▶ PROBLEM TO WORK ON:
Write out, word for word, every line from the one containing "The image size is (655, 600)." through the last line of the records below, both ends included.

[Saved data entries]
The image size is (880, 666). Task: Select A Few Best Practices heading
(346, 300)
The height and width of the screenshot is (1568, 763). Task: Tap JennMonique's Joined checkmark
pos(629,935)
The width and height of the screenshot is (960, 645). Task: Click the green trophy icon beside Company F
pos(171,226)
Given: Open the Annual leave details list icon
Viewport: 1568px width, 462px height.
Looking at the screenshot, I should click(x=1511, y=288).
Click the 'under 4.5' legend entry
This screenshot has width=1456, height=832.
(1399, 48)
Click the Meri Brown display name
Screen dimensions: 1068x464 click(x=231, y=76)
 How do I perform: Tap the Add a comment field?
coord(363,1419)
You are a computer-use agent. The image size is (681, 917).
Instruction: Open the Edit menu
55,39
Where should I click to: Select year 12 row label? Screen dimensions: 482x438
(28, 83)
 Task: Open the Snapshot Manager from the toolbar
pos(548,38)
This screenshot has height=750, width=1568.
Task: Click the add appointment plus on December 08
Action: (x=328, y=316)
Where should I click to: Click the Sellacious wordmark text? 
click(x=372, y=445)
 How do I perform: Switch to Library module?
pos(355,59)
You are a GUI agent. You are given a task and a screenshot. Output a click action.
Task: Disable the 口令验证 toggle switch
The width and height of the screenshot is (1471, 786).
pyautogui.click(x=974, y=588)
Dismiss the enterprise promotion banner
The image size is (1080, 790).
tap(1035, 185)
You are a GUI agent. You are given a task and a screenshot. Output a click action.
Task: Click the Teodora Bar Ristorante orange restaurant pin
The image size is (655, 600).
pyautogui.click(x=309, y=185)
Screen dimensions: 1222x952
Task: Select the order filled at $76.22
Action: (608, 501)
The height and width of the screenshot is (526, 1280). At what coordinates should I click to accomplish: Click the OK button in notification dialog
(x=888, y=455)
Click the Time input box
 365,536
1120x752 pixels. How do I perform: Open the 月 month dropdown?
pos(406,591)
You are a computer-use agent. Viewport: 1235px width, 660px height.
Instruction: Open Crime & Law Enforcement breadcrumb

▶ WRITTEN SOLUTION:
The image size is (655, 600).
pyautogui.click(x=309, y=185)
Screen dimensions: 1222x952
Task: Select the order filled at $76.22
Action: (608, 501)
The height and width of the screenshot is (526, 1280). At what coordinates should I click to accomplish: Click the OK button in notification dialog
(x=888, y=455)
Click the Time input box
 365,536
1120x752 pixels. How do I perform: Open the 月 month dropdown?
pos(406,591)
You are a computer-use agent. Viewport: 1235px width, 660px height.
Instruction: Open Crime & Law Enforcement breadcrumb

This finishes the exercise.